DIRECTIONS: Go through the entries below and return every line that contains "avatar".

RECORDS FOR THE EXERCISE:
_ _ _ _ _

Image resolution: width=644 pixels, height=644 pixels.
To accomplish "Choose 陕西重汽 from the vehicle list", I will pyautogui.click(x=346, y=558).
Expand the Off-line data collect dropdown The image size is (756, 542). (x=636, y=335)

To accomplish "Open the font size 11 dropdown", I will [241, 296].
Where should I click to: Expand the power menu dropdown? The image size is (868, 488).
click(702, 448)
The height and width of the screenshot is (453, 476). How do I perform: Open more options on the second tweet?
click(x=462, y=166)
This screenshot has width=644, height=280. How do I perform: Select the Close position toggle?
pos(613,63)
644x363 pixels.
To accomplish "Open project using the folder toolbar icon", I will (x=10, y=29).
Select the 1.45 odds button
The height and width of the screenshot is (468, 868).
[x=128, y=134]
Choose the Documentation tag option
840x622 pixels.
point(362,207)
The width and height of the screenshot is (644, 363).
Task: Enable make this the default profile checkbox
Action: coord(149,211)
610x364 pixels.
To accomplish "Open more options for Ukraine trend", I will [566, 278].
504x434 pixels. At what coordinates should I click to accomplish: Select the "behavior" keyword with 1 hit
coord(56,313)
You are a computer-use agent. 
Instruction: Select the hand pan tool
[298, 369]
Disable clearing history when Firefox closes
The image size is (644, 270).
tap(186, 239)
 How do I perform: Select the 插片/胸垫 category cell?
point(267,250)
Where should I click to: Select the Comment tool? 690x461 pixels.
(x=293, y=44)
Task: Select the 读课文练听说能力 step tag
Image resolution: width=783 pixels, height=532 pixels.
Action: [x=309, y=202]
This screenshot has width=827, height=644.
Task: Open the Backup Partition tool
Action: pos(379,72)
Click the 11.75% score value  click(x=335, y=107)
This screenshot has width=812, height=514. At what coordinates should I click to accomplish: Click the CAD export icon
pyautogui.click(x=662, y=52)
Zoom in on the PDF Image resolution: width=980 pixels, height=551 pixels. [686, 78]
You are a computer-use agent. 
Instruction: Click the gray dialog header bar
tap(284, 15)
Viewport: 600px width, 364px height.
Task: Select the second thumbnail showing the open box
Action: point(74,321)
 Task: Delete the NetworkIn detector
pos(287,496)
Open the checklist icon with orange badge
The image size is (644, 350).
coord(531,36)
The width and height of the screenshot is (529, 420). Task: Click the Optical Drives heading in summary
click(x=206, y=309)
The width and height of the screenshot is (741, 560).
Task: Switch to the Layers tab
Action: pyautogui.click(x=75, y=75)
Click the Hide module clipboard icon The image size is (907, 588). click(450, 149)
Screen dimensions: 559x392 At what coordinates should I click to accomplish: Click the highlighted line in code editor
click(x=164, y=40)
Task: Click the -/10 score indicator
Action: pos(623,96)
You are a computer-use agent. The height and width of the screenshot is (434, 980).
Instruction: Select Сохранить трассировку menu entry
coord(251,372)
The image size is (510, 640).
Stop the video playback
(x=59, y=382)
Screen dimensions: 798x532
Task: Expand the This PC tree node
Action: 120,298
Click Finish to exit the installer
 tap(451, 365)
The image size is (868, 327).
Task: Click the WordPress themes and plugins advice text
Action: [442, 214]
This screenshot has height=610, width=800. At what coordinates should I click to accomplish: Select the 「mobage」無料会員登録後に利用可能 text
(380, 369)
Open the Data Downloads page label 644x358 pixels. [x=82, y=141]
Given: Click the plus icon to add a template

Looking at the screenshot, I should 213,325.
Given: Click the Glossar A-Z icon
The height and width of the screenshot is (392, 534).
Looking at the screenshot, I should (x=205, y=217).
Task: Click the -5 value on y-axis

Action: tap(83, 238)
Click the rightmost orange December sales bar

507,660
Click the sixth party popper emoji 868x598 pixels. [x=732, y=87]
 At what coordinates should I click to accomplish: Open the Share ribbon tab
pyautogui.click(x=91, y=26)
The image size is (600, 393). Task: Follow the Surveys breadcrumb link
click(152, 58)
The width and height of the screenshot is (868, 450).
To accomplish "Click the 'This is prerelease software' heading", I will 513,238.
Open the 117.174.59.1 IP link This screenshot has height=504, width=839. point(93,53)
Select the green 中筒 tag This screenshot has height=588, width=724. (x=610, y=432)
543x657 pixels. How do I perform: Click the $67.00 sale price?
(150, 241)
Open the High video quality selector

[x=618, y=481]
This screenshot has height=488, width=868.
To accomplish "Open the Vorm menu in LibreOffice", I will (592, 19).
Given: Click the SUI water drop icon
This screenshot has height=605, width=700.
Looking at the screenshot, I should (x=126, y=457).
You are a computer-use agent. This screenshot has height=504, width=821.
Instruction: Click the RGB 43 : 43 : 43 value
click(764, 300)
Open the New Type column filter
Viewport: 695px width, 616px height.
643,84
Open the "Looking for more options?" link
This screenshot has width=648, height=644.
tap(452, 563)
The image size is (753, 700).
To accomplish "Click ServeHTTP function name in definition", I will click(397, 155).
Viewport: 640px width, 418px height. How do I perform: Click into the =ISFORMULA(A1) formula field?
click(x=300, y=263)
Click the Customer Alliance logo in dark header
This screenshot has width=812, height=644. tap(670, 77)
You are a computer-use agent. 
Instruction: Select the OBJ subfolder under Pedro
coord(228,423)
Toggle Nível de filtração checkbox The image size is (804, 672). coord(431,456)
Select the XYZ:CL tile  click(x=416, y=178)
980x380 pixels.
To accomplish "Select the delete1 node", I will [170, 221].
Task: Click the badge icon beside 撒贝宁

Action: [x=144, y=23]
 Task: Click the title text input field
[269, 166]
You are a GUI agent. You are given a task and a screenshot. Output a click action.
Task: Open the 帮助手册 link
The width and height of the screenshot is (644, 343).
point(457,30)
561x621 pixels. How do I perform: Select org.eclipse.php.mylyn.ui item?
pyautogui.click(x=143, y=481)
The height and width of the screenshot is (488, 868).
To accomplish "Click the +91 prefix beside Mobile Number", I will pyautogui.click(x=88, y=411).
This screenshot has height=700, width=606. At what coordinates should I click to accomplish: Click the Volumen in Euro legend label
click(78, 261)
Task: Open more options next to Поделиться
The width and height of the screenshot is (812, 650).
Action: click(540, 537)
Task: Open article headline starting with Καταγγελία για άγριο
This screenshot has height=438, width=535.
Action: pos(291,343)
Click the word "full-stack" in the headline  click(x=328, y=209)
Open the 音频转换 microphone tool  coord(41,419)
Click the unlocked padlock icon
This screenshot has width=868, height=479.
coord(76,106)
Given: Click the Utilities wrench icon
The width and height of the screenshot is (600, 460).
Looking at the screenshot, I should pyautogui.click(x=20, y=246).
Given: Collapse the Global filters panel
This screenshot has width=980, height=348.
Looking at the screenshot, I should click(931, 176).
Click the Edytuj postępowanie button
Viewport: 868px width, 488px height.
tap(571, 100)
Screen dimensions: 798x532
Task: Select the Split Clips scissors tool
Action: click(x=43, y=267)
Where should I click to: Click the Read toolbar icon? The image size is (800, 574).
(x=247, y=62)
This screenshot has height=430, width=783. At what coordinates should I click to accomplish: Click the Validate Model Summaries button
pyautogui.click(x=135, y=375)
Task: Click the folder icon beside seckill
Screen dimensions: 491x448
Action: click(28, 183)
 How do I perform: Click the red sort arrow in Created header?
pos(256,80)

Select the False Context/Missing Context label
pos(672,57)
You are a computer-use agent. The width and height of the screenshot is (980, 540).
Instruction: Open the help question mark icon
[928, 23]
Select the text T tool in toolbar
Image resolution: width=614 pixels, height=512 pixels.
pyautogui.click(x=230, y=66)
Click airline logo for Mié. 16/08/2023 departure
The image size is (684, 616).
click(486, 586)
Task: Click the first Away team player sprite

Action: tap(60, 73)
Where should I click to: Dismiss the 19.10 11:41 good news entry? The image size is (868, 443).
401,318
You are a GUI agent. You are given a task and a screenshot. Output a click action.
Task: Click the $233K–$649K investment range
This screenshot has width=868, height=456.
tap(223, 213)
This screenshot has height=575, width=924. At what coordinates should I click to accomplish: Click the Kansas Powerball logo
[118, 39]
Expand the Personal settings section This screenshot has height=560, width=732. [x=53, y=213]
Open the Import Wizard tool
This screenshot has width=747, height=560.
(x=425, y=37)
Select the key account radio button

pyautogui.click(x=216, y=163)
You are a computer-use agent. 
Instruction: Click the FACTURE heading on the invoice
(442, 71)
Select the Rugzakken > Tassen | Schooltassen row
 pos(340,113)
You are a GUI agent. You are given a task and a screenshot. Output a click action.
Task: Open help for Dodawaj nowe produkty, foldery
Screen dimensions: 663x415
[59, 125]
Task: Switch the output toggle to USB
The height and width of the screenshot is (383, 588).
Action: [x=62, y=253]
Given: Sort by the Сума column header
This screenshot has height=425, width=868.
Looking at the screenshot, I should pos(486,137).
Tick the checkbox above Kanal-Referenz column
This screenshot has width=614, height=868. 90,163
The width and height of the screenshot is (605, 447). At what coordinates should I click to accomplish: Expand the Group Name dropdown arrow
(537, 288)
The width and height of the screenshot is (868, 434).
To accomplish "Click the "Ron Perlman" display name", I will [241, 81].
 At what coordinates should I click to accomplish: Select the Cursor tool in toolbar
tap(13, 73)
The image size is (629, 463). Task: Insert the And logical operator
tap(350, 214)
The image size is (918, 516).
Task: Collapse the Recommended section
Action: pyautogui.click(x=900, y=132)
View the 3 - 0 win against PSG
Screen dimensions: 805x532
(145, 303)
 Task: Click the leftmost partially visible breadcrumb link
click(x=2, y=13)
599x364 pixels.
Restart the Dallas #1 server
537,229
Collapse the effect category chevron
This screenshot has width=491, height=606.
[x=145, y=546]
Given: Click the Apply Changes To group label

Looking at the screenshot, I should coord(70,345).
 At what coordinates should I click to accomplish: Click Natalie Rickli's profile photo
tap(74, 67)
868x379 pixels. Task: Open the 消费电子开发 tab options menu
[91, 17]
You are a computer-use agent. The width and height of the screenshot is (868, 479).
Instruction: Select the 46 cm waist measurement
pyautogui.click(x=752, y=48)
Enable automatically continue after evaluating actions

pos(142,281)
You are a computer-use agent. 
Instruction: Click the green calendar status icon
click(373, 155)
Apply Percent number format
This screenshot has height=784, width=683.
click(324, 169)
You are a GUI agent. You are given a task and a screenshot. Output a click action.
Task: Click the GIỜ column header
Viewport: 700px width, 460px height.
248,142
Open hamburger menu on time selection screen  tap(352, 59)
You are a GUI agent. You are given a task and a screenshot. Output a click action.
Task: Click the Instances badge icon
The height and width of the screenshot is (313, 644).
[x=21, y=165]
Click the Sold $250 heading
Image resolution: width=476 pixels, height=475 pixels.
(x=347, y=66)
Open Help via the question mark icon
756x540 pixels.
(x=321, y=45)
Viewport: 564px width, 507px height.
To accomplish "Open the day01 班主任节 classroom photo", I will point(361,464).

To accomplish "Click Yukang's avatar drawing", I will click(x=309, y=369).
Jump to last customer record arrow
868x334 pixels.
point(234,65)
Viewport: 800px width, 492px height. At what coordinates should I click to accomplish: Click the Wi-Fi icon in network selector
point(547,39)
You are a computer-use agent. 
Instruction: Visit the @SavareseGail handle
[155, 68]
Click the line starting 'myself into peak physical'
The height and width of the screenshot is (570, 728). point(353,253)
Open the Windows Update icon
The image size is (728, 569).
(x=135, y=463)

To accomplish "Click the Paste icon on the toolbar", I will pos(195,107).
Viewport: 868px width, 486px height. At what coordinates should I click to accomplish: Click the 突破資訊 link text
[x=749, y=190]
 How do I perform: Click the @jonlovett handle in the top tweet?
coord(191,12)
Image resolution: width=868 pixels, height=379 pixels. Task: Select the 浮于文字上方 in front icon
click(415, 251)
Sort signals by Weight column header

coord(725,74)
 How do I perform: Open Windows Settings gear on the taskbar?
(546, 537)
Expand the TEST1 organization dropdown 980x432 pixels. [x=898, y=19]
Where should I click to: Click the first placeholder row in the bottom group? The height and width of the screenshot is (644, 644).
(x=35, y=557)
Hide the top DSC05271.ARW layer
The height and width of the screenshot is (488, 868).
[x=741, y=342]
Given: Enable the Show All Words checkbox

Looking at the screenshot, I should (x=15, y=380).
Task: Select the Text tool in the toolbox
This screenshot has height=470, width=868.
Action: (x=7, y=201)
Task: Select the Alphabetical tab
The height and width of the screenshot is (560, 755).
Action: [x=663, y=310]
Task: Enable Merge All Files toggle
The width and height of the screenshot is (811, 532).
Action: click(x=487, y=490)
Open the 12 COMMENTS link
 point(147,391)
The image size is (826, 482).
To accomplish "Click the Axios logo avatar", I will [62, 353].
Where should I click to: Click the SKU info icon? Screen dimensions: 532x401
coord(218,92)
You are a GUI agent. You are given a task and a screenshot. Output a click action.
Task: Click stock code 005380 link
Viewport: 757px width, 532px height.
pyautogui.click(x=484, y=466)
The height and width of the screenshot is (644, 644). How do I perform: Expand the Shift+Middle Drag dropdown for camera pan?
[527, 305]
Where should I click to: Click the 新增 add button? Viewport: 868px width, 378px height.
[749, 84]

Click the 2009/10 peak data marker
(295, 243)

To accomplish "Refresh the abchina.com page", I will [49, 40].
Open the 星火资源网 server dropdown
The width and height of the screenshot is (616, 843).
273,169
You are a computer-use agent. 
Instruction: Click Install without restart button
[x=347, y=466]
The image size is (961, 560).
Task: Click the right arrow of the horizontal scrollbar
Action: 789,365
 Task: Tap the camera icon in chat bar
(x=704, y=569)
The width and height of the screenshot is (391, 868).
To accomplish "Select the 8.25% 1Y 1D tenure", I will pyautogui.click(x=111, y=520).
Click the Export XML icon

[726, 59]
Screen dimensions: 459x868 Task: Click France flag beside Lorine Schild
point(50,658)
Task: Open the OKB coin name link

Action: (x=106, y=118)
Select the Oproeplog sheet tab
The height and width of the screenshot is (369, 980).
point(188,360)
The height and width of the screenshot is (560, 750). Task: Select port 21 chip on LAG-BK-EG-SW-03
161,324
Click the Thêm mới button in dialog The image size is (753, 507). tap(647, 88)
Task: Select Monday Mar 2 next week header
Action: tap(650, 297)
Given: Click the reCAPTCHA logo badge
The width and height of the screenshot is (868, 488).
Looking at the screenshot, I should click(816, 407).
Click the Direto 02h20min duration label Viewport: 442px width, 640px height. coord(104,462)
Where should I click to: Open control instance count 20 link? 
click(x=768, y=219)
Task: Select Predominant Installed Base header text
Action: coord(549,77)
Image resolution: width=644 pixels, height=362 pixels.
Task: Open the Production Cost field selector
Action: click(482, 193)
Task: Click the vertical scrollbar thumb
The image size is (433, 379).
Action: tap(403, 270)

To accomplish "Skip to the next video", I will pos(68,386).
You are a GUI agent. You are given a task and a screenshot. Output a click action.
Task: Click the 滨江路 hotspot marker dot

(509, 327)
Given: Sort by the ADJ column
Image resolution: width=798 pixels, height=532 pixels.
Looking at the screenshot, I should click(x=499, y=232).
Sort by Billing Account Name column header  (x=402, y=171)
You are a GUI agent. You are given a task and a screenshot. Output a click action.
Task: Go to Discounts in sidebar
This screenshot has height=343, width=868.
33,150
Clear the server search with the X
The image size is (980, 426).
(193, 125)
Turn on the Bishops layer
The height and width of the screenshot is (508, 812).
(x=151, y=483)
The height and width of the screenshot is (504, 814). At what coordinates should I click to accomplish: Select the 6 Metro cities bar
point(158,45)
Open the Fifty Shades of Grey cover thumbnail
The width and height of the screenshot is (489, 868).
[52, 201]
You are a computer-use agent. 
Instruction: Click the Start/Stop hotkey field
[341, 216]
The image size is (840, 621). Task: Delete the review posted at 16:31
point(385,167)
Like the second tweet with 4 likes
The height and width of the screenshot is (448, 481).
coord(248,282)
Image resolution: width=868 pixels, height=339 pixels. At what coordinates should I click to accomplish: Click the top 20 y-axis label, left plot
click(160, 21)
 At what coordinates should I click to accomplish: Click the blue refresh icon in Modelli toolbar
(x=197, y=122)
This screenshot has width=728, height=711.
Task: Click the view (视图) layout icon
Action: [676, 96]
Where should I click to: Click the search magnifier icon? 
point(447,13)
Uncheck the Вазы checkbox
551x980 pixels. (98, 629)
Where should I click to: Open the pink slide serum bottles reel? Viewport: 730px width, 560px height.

_ _ _ _ _

EXPECTED ANSWER:
To accomplish "Click Yukang's avatar drawing", I will click(x=309, y=369).
To accomplish "Click the Axios logo avatar", I will [62, 353].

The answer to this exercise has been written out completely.